You don’t have to be a customer of Gaultier or Givenchy to wear stylish clothes. You don’t even have to shop within a mile’s radius of legendary Rue de Faubourg St-Honoré to dress well. Many Metro stations have unassuming little shops selling clothes, which are every bit as stylish as those at coveted addresses. The only drawback is that they may not be inexpensive: very little in Paris is. There are many cities that excel in tourist trash – inexpensive collectibles for the not-so-discerning. Paris is not one of them.
I looked around frantically for gifts that were within my slender means – a succession of metro tickets, taxis, espressos at pavement cafes and museum entry tickets saw the Euros disappearing from my wallet at a fearsomely high rate. In not-too-inexpensive Switzerland, dinky prototypes of cowbells make winsome key-chains and rear-view mirror danglers. In Holland, thinking up cutesy ways with Delft pottery is a national pastime.

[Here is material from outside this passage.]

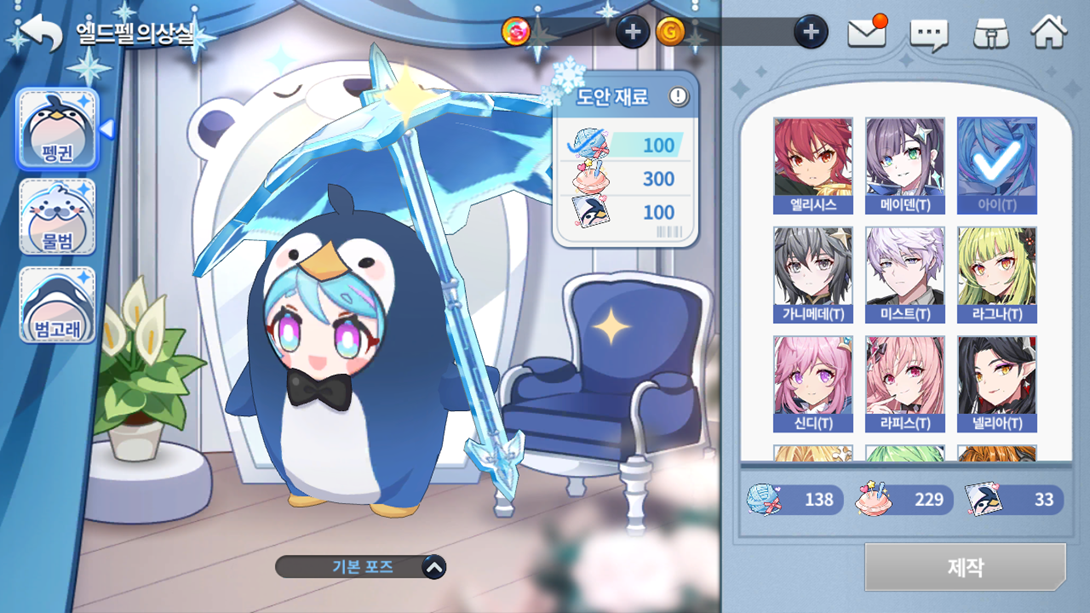The image size is (1090, 613).
Task: Select character 메이덴(T)
Action: tap(905, 165)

In France, the best I could do was to buy key-chains of the Eiffel Tower from an army of Senegalese vendors who swarmed the Left Bank. Maybe I just looked in the wrong places, but except for a couple of shops not far from Notre Dame, there were no lurid T-shirts, aprons or kitchen towels with the words ‘I love Paris’.
There were compensations however. There was scarcely an area of the city that did not boast of at least one gourmet shop. Some specialized in chocolate bon-bons, others in pastries and still others in farmhouse cheeses, breads and pates. Neighbourhood general merchant stores were a quarter-full with wines. As basic a commodity as bottled water came in dozens of different specifications: with bubbles and without; mineral, plain, sweetened or astringent. Outside, wild mushrooms and lush tomatoes in seemingly artless piles beckoned the customer.

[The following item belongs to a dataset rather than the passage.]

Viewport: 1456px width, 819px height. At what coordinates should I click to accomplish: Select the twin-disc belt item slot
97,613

Paris does have its gloomy side, as I’m still finding out. I feel aggrieved when flowers don’t smell the glorious way they do in Paris. I’ve resigned myself to giving up cheese – authentic French cheese made with unpasteurized milk is unlikely to find its way to our shores. And I’ve learnt that just because a product is called chocolate, doesn’t mean that it actually is.
Finding your feet in 5 steps
1. You’ll need one day to visit the area on both sides of the Seine between Notre Dame and Eiffel Tower. You can take a boat ride one way and break journey at as many outdoor cafes as you can, because this must-see, must-do circuit is nothing if not tiring.
2. Much shorter is the Place de la Concorde-Champs Elysées-Rue Faubourg St Honoré circuit. You run the risk of not seeing a local face in Champs Elysées – it’s so touristy.
3. Visiting museums is a quintessentially Paris thing to do. If you aren’t at all culturally inclined, drag yourself around any section of the Louvre just to be able to say you’ve been there.
4. Spend the flight to Paris gainfully employed: learn ten phrases like S’il vous plait (excuse me) and Ou est…? (where is?) When you want to ask for directions, find a younger person – they’re more likely to speak English. Prefacing your English with a few words in French (Bonjour, Bonsoir) will go miles.
5. As a very rough guide, Euros 120 will get you a strictly no-frills room in a dingy but clean hotel in the centre of Paris; Euros 20 will get you a single dish meal in a bistro with one glass of house wine; Euro 5.50 will provide you unlimited travel for one day on the Metro.